Огни над Деснянкой - страница 22
– Да уж… сопливый мальчонка… Да ему кажись, двадцать два годочка, – заметил Володька Комаров. – Если память не изменяет, они с Лёнькой Лосевым ровня. Или я ошибаюсь?
– Да. Правду говоришь, – подтвердил Кулешов. – Соседи это мои, на моих глазах росли, так что… А побеседовать стоит. Сбился с пути парнишка, наставить на путь истинный надо бы. Может, ещё и не поздно, пока не испортился совсем.
– Не скажи, не скажи, Корней Гаврилович, – не согласился Данила. – Вот тебя не испортила, меня, их, – обвёл рукой сидящих в вокруг мужиков. – Если сволочь, то он и есть сволочь. Только война или другая тяжкая година их быстрее выявляет. Сразу заметно, кто чем дышит, от кого какой дух идёт. Иной раз такая вонь распространяется, что дыхание перехватывает, на гада глядя. Так что… Зря ты так, Гаврилыч, зря. Прав Аким Макарыч: поотрубать надо руки по локти сразу, чтобы потом не каяться, что позволили гаду гадом быть, сволочью.
– Зря или не зря – это время покажет, – не сдавался лесничий. – А провести беседу, направить на путь истинный никогда не поздно. Что я и обязуюсь сделать.
– Ну-у, тебе виднее, – Данила не мог оставить последнее слово за Корнеем. – Ты ж в соседях с ним жил, что я могу сказать. А старика Щербича Макара Егоровича жаль.
– Ну, с богом! – благословил напоследок Корней Гаврилович перед тем, как разойтись. – Верю, что всё у нас получится.

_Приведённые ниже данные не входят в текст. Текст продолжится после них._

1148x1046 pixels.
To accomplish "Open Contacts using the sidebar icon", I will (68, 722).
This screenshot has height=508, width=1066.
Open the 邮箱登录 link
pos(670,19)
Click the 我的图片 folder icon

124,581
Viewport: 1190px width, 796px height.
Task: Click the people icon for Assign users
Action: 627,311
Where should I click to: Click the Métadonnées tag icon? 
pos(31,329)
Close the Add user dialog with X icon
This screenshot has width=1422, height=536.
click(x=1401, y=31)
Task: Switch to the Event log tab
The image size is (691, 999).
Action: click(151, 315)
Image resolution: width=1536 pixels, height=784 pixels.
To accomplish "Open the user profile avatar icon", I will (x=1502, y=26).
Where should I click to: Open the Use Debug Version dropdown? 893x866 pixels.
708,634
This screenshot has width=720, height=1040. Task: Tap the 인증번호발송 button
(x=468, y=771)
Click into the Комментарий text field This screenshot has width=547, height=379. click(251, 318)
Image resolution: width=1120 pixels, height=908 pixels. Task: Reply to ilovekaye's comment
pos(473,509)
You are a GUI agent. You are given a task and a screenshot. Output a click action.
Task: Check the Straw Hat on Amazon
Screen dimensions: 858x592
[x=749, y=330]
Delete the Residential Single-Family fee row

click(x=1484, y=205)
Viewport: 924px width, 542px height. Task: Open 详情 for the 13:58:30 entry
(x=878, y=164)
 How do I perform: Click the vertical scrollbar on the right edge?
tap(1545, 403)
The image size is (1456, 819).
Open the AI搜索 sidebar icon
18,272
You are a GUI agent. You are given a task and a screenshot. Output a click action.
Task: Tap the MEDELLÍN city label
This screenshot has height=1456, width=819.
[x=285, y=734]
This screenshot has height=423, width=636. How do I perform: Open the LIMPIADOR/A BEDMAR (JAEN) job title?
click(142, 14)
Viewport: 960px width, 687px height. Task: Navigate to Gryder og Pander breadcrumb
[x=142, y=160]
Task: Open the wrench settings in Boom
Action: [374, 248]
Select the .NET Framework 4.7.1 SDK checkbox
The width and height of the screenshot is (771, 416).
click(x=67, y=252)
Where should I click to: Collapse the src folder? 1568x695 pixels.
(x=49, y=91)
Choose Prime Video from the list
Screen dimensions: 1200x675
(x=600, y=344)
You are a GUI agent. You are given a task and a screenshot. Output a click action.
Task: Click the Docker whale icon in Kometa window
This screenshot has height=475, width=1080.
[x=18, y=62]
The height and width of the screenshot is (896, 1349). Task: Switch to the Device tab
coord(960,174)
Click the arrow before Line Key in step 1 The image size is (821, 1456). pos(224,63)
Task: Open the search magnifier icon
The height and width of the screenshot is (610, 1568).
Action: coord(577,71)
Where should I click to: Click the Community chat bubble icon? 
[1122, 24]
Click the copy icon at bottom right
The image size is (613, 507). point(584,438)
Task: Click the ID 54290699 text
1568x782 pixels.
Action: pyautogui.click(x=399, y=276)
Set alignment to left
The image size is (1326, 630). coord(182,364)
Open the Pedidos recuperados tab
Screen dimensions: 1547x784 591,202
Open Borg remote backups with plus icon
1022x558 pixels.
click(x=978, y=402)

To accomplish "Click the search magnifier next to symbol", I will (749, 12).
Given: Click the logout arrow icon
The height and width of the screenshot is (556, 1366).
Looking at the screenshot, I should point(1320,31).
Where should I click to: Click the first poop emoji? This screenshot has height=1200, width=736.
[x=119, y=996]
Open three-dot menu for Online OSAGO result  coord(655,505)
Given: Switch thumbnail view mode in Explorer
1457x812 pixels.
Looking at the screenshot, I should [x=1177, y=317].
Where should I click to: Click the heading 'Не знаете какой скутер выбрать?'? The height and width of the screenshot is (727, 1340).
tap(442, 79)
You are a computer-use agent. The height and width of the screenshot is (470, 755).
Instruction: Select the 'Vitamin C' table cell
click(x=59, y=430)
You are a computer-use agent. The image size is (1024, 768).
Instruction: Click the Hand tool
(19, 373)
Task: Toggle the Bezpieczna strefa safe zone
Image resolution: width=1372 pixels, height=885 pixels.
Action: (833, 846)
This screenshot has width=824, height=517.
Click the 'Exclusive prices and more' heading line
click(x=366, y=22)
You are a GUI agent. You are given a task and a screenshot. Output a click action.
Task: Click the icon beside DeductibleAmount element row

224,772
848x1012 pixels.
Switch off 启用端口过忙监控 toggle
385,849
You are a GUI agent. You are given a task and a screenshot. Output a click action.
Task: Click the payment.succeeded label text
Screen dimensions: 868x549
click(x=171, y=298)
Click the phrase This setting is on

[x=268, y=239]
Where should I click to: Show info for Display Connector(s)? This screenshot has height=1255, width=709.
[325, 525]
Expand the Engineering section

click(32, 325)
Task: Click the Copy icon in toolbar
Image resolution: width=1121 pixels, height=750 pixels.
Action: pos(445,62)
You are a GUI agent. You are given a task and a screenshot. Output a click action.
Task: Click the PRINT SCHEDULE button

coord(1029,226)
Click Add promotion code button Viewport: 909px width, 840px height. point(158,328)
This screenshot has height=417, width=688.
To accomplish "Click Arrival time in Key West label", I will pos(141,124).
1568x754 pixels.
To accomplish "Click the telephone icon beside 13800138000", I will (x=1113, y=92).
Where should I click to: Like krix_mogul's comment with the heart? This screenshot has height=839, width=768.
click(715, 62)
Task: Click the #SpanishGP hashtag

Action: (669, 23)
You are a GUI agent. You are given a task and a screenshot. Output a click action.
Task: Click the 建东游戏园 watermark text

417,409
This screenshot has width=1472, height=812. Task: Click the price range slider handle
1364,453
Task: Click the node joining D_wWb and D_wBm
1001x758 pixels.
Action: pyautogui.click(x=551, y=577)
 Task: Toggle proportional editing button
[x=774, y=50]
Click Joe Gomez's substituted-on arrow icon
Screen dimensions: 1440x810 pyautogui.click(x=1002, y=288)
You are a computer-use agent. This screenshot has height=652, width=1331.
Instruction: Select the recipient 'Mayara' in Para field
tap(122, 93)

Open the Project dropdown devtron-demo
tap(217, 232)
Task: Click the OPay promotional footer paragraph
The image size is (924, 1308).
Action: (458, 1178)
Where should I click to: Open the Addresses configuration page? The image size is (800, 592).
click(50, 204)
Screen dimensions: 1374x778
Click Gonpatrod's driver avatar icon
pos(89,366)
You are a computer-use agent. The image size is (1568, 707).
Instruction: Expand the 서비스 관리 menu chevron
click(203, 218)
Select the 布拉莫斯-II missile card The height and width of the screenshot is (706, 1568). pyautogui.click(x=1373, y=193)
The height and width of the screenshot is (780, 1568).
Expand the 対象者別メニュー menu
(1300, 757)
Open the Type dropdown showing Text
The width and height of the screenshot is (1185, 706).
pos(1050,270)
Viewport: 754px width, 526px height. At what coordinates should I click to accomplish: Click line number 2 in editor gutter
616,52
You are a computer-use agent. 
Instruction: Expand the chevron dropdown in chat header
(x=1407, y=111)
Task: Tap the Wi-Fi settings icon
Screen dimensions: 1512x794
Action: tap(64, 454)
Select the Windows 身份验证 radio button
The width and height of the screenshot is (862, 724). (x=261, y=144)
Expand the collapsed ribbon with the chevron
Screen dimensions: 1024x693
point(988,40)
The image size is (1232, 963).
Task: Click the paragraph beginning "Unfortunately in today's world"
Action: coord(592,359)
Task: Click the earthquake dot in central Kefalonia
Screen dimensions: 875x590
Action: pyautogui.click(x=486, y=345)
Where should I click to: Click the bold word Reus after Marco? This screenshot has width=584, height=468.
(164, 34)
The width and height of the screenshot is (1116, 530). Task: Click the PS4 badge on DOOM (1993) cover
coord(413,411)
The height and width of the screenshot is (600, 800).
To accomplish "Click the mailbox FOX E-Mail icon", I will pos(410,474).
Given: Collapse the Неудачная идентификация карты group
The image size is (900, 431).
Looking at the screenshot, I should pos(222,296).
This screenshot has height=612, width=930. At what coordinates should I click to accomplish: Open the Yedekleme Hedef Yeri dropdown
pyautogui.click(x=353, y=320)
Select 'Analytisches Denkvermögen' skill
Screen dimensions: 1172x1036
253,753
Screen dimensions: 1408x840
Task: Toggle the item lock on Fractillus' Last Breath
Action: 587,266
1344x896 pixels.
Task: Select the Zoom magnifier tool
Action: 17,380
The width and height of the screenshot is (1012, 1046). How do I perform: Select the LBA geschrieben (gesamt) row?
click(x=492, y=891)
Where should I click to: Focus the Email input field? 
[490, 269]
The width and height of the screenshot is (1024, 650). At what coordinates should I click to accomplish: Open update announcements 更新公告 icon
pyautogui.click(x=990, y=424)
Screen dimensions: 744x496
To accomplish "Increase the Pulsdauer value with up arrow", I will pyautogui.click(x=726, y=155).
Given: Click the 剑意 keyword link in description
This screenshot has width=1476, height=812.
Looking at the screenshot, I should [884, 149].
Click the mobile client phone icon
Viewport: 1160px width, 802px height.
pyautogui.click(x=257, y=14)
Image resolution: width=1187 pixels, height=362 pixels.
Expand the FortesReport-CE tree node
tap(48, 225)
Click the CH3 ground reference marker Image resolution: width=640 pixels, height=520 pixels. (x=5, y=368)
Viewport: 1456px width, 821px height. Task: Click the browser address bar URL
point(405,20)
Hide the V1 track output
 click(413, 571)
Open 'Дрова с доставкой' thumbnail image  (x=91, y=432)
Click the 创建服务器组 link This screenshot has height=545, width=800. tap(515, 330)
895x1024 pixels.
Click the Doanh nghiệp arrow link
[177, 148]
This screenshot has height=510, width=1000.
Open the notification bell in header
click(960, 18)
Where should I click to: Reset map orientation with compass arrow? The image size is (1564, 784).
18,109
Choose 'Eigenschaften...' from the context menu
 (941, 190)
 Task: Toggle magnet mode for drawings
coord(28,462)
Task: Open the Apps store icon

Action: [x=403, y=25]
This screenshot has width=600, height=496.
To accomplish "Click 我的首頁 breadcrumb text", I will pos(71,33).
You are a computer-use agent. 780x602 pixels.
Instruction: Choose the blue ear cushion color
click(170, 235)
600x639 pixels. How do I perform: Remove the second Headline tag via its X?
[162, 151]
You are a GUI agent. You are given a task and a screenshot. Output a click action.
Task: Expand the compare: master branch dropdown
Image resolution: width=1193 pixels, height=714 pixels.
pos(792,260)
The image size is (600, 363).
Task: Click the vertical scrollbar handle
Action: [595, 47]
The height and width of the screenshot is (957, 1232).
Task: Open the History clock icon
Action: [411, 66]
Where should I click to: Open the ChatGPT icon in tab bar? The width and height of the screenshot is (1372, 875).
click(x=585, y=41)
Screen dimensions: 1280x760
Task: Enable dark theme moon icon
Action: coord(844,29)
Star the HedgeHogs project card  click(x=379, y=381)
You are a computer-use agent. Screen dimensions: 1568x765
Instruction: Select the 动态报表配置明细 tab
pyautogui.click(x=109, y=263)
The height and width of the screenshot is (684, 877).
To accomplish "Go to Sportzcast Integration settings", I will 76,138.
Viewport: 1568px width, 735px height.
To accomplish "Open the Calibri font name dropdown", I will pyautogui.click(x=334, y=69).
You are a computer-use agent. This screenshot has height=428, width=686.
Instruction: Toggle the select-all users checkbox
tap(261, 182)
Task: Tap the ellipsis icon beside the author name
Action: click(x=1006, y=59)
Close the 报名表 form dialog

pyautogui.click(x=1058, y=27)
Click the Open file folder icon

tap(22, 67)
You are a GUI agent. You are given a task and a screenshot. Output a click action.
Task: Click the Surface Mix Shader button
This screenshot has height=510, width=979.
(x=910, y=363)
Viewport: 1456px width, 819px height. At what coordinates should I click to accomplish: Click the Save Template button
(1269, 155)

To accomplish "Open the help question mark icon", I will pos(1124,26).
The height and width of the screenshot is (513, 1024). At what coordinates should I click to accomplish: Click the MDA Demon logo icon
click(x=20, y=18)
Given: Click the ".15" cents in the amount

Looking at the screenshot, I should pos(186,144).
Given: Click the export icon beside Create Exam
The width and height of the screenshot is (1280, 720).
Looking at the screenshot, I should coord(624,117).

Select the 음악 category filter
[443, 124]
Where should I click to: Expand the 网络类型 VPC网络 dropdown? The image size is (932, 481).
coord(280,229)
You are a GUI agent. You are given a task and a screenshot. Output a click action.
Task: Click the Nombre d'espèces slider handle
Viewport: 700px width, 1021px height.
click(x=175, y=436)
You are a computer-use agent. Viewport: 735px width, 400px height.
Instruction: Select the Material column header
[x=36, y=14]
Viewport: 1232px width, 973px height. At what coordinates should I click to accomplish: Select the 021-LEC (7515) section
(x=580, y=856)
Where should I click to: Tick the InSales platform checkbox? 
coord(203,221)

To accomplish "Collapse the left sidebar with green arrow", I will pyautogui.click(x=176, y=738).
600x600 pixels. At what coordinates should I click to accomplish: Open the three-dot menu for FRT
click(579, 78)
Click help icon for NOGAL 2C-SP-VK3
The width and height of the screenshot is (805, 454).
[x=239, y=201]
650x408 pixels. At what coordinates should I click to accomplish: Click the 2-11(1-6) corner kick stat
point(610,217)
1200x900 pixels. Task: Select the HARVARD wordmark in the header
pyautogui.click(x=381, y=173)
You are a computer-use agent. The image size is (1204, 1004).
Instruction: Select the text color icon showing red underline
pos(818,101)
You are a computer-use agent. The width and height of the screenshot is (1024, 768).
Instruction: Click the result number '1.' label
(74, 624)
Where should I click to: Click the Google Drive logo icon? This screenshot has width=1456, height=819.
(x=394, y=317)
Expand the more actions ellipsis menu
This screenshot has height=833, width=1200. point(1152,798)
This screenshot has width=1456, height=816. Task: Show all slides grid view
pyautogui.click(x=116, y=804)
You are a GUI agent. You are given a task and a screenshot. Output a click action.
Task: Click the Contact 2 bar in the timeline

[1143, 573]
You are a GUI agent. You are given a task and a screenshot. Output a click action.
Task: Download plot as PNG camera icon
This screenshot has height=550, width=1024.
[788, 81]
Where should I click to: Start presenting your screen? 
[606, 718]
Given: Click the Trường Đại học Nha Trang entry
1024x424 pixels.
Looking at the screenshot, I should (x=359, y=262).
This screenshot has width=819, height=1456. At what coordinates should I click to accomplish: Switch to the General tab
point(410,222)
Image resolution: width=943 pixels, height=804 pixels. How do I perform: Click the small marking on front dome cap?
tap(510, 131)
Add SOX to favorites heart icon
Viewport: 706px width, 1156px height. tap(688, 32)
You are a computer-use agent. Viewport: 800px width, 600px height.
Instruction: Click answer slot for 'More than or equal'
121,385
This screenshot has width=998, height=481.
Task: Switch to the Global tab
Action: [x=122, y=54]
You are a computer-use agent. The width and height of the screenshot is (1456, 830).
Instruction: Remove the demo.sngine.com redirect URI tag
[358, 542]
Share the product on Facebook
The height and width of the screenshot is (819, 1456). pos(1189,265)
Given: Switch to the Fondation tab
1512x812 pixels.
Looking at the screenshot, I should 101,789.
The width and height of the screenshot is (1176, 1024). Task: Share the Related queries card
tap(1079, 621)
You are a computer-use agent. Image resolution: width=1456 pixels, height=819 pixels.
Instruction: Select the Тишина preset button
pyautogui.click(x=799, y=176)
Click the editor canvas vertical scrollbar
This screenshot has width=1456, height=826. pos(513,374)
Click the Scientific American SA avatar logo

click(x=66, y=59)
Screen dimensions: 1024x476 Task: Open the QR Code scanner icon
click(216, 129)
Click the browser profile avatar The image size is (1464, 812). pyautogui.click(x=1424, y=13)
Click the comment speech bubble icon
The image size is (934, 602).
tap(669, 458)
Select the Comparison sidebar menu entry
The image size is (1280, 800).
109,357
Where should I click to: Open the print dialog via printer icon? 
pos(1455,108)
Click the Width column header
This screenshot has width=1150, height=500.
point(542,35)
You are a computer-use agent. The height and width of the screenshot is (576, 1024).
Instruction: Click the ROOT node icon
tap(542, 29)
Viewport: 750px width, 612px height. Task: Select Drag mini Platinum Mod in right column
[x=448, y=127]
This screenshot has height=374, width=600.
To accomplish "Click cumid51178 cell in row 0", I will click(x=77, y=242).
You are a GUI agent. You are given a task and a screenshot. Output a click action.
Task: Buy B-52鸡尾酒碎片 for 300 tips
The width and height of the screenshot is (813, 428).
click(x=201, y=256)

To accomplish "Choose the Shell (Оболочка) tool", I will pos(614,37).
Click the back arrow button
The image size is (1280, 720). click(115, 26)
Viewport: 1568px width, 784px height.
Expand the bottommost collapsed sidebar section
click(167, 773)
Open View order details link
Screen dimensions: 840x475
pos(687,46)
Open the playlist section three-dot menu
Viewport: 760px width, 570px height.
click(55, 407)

Ефим Гринь сходил в колхозные гаражи, принёс и подвесил опять к конторе кусок рельса для била. Точно такой же кусок подвесили вдали от деревни у дороги, что вела к Пустошке, выставили часовых. Они должны оповещать о появлении немцев.
Ближе к вечеру всю информацию довели до жителей Вишенок. Обязали в приказном порядке всем женщинам, старикам и детям, услышав звон била, незамедлительно уходить за Деснянку в Волчье урочище и там отсиживаться, пока не позовут. Да приказали язык за зубами держать.
А пока суд да дело, Никита Иванович отправил туда, в Волчье урочище, группу мужиков с топорами, другими инструментами, готовить семейный лагерь пока только в виде нескольких больших, сухих и тёплых шалашей, а потом и подумают о землянках. Но это уже ближе к зиме, если раньше Красная армия не сломит шею Гитлеру, да и погонит к чёртовой матери этих немцев.
Старшим в лесу назначили Акима Козлова.
– Ты, Аким Макарыч, сам можешь и не строить, так как обезноженный ещё с той германской войны, пострадавший чуток раньше от немца, но уж контроль над строителями за тобой, – наставлял его Никита Кондратов. – Ты у нас мужик хозяйственный.
С этого дня сельчане принялись осваивать новый вид деятельности если не с энтузиазмом, то уж и не с участью обречённых: раз надо, значит – надо! Будут делать! Кто же за них возьмётся, кто же вместо них сделает? Только они, только сами. И делали это на совесть, добротно. По другому-то не могли и не умели. Не приучены по-другому.
Надеялись, свято верили, что оторванная и в лучшие годы от мира, затерявшаяся среди лесов и болот деревенька Вишенки выстоит в это лихолетье.
С тем и жила она, и жили они – её жители, веря в Бога, в себя, друг в друга и в свою страну.
Глава четвёртая
Отец Василий долго восстанавливал здоровье после тюрьмы, а вот сейчас, в начале войны, чувствовал себя если не так, как до ареста, то уж, во всяком случае, неплохо. Правда, перед дождём крутило в суставах, но там и раньше крутило. Да в грудной клетке нет-нет заколет, зарежет, прямо невмоготу. Однако проходит, долго не задерживается боль, хотя тяжесть от неё остаётся, почти постоянно присутствует в теле. А так, слава Богу. Матушка Евфросиния выходила, травками, отварами, любовью да лаской подняла тогда на ноги мужа. И ещё доктор Павел Петрович Дрогунов не оставлял без внимания деревенского священника. Вот уж кто, по мнению батюшки, заслуживает самых высших похвал за преданность своему делу, за уважительное отношение к человеку, за величайшее мастерство и профессионализм, так это потомственный лекарь, потомок земских врачей Павел Петрович Дрогунов.